Obwohl ich nichts erkennen kann, schlummert nun eine Projektion des Negativs in der chemischen Schicht des Fotopapiers.Ich begebe mich in den Nebenraum und lasse das Stück Papier in die dafür vorgesehene Wanne gleiten. Es tut sich nichts. Ich warte. Und warte. War da nicht was? Im roten Licht lässt sich das nicht so gut erkennen. Doch. Da. Ein wenig Schwarz, das sich ausbreitet und Schemen bildet. Nun kann ich das Bild erkennen. Es wird schwärzer. Tief über die Wanne gebeugt, versuche ich im schummrigen Licht zu erkennen, wann das Schwarz wirklich schwarz ist und das Weiß noch nicht grau wird. Jetzt sollte es genug sein. Mit der bereitliegenden Zange hebe ich das Bild, das nun endlich auch als solches zu erkennen ist, zuerst ins Stoppbad und danach ins Wasserbad. Mein erstes analoges, mühevoll erarbeitetes Bild ist fertig.

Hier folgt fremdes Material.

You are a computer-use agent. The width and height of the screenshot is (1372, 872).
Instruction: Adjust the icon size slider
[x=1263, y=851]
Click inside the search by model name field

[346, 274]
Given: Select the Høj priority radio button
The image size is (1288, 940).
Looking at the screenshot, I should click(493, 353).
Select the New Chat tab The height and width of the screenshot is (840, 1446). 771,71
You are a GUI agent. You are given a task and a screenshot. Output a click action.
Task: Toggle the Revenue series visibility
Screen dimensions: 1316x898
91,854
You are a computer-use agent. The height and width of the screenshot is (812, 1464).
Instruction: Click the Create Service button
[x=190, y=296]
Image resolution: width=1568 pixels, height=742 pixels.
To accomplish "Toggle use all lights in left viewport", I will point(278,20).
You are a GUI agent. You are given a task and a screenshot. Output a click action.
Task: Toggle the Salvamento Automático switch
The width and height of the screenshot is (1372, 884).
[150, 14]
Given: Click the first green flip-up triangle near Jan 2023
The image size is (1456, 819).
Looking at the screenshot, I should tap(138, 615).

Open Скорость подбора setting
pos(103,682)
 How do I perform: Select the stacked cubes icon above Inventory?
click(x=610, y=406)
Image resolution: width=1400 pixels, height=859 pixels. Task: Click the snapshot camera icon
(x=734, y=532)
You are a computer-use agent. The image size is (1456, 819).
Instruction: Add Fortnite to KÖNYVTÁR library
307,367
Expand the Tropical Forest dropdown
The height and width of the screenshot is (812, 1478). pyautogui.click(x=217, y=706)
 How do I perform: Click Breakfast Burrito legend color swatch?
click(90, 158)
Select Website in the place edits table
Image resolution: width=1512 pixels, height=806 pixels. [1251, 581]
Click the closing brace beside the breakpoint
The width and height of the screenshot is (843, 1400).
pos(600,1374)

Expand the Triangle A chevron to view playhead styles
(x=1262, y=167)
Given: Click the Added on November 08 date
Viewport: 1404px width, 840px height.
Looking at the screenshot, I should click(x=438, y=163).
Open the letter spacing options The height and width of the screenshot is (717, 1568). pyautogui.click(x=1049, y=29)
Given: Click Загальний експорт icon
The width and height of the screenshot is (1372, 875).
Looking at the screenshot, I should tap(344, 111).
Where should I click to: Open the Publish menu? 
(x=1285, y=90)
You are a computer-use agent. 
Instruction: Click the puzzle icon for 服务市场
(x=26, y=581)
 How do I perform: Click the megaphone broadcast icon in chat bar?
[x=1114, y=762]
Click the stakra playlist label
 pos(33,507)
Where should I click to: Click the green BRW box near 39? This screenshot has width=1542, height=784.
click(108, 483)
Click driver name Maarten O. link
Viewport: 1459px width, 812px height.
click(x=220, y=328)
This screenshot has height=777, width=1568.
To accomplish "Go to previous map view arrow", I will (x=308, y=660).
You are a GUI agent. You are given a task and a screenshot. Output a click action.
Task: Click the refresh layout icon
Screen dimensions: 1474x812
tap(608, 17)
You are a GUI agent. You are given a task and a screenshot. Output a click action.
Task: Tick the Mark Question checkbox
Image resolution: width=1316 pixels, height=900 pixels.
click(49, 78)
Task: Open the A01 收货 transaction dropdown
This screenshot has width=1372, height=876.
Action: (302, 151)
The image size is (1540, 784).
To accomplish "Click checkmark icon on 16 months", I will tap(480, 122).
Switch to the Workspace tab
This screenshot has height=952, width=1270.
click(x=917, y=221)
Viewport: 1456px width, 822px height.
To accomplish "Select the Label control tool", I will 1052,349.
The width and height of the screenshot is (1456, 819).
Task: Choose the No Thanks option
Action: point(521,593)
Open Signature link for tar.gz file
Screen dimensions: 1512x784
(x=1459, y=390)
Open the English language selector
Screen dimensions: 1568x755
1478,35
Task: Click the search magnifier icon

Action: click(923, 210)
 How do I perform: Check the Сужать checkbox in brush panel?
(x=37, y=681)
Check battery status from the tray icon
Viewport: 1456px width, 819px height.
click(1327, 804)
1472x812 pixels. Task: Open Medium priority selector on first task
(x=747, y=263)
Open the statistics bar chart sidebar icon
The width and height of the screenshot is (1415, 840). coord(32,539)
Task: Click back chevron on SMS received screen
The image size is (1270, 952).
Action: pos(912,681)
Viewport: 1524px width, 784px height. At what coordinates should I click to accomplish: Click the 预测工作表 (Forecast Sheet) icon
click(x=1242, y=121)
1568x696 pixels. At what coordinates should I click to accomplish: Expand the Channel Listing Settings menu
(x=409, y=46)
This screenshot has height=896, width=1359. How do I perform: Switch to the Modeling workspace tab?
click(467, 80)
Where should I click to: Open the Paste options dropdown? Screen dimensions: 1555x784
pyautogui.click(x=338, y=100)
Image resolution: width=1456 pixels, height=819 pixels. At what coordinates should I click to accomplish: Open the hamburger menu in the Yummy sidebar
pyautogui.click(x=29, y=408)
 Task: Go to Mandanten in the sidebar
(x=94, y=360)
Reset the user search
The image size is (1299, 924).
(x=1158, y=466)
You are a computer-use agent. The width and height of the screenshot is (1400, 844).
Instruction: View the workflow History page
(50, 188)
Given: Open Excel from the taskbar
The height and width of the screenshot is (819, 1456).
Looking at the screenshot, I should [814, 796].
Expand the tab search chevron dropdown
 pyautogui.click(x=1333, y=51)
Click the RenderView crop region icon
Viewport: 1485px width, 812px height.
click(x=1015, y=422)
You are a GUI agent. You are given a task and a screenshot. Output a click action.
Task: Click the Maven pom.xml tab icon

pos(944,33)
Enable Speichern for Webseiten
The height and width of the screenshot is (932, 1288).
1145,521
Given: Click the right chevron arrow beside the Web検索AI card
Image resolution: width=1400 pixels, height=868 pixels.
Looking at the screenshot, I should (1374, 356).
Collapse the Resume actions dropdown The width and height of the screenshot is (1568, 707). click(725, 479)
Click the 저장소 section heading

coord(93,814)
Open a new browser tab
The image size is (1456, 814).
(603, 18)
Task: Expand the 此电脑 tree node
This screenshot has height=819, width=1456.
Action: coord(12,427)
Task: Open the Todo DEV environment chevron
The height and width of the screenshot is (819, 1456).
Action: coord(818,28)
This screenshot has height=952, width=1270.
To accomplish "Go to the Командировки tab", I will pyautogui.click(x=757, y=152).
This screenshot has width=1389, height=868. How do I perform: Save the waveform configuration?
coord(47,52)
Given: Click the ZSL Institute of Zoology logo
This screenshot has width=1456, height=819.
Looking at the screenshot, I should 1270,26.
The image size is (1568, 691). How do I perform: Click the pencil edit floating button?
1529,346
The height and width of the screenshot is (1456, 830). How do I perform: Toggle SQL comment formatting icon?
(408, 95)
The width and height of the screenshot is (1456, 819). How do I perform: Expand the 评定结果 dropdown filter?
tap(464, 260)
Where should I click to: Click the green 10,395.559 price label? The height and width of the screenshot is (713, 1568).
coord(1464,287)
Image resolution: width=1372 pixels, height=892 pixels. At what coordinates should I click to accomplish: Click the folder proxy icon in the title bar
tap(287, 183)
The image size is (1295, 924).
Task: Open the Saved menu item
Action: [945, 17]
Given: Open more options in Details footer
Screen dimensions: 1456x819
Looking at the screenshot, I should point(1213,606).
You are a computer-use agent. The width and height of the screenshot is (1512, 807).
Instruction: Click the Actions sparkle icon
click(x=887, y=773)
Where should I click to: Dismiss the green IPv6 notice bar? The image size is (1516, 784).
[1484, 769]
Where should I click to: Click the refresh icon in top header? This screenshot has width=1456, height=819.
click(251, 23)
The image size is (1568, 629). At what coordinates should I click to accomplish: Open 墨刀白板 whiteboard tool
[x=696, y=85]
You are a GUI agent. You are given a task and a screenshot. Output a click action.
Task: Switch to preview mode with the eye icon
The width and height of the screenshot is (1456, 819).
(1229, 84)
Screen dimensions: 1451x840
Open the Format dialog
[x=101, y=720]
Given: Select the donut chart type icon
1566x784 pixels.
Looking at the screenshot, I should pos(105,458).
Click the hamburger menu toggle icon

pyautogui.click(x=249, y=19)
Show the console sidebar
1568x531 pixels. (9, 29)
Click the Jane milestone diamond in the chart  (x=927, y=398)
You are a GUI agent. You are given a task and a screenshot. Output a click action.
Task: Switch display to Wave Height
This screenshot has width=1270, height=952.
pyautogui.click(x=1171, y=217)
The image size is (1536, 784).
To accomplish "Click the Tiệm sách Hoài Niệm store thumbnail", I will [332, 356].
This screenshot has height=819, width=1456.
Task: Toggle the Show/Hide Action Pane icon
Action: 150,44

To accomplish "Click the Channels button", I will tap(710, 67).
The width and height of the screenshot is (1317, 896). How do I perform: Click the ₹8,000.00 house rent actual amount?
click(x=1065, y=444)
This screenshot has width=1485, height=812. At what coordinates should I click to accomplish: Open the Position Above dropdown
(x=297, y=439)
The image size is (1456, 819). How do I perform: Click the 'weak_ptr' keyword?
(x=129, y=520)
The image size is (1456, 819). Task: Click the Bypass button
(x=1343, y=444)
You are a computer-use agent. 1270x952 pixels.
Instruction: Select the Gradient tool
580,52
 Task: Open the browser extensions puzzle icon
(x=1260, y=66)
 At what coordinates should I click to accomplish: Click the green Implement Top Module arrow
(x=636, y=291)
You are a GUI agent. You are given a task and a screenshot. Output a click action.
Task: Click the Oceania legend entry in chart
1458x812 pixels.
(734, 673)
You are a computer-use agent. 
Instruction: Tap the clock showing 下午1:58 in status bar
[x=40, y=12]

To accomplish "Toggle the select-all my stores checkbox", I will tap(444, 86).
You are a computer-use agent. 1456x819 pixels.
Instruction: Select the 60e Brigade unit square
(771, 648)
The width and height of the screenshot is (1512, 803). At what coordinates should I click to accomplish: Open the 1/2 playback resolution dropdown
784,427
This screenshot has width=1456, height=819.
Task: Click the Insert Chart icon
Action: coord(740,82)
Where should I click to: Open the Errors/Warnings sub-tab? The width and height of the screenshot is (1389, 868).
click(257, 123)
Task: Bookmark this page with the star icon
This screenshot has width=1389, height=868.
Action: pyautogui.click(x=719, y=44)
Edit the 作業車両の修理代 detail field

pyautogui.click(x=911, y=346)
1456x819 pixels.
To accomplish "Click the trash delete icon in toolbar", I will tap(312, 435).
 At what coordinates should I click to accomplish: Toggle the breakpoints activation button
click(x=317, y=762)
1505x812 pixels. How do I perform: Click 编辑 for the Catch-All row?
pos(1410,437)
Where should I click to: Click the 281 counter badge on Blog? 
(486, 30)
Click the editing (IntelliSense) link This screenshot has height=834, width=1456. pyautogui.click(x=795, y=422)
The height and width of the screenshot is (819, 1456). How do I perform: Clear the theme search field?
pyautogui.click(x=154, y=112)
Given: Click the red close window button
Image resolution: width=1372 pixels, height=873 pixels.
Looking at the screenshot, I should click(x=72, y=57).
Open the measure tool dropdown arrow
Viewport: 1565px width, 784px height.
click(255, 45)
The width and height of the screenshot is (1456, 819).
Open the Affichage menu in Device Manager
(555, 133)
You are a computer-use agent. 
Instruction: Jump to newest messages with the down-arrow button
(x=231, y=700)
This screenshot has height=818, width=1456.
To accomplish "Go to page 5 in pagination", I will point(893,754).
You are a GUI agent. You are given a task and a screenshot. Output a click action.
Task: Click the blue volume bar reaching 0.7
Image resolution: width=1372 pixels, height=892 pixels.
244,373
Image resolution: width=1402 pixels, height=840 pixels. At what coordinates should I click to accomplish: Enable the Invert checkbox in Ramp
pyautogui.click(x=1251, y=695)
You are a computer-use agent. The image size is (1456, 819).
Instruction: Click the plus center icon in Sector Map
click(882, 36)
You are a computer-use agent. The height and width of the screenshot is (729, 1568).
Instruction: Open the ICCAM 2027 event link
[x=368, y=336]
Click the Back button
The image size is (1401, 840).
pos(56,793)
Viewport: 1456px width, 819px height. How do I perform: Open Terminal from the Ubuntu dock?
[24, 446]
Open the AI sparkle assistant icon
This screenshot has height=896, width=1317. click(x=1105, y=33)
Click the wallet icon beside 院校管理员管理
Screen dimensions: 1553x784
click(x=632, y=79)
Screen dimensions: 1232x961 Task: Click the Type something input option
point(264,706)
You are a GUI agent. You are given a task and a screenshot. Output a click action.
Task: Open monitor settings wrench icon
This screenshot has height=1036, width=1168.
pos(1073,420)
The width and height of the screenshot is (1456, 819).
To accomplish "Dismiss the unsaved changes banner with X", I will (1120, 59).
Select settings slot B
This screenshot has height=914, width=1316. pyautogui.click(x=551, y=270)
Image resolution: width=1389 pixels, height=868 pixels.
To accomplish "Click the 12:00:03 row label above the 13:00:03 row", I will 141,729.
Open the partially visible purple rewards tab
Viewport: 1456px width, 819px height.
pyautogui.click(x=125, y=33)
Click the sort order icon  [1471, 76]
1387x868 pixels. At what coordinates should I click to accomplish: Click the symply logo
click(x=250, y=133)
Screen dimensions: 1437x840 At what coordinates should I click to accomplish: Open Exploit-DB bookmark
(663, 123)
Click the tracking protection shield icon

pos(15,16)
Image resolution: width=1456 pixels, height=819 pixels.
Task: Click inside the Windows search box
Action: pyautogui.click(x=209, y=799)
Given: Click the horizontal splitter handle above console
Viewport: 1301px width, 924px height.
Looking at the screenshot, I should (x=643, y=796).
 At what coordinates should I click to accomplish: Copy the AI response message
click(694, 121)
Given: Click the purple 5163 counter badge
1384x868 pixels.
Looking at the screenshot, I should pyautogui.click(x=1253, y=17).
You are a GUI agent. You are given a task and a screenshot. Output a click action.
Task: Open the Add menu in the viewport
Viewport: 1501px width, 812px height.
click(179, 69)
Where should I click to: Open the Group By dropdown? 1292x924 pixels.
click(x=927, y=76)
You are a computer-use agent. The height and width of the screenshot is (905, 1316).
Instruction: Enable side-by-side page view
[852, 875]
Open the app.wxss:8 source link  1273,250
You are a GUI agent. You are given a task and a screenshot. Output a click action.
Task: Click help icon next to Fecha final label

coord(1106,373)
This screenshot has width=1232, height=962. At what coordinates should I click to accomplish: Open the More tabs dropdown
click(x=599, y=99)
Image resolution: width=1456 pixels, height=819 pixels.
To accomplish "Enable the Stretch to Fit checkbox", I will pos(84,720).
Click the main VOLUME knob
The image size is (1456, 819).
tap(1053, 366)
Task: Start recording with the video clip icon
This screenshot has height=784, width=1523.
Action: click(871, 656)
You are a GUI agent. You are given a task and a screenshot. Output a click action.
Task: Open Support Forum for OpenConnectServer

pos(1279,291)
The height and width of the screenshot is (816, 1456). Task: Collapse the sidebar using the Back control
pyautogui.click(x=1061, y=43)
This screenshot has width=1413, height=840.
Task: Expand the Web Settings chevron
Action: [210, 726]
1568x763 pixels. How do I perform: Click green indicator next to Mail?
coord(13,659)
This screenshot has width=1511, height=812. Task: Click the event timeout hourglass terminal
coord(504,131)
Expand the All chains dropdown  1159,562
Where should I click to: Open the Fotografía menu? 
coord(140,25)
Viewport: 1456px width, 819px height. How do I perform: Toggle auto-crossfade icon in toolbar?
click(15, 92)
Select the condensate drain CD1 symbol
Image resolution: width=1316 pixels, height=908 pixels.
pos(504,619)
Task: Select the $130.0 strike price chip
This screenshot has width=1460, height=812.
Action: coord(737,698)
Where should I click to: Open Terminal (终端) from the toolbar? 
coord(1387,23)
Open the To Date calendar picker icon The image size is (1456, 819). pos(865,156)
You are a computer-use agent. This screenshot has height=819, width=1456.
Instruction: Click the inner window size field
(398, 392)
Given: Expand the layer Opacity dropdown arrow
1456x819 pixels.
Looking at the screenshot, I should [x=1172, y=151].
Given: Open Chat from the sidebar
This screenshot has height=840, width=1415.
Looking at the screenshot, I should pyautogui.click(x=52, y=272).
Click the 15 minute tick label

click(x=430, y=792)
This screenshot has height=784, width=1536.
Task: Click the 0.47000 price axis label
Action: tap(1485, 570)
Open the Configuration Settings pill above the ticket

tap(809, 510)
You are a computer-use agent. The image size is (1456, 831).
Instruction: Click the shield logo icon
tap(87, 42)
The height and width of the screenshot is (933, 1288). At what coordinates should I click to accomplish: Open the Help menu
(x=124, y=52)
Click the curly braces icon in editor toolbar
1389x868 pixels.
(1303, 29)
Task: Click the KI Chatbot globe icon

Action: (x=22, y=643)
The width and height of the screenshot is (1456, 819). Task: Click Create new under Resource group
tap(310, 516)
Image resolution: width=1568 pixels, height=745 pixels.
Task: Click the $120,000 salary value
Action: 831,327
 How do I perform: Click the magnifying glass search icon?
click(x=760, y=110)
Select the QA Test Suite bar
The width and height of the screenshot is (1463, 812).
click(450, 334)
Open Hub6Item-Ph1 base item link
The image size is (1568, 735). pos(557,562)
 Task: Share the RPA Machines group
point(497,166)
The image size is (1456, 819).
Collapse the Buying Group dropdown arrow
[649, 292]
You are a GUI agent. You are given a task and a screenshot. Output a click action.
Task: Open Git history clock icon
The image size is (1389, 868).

Ungefähr zwanzig Bilder und acht Stunden später verlassen wir die Dunkelkammer. Ein wenig erschöpft aber glücklich, diese „Reise“ unternommen zu haben und mit Bildern, die nicht einfach mit tausenden anderen in einem Ordner landen, sondern mit Bildern, die ich meinen Freunden zeigen kann und auf die ich stolz bin. Auch wenn die digitale Fotografie sehr viele Vorteile bietet, hat die analoge ihren ganz eigenen Charm und durch die längere Zeit, die von der Aufnahme bis zur Entwicklung verstreicht, und die reingesteckte Arbeit haben die Bilder auch einen sehr hohen emotionalen Wert.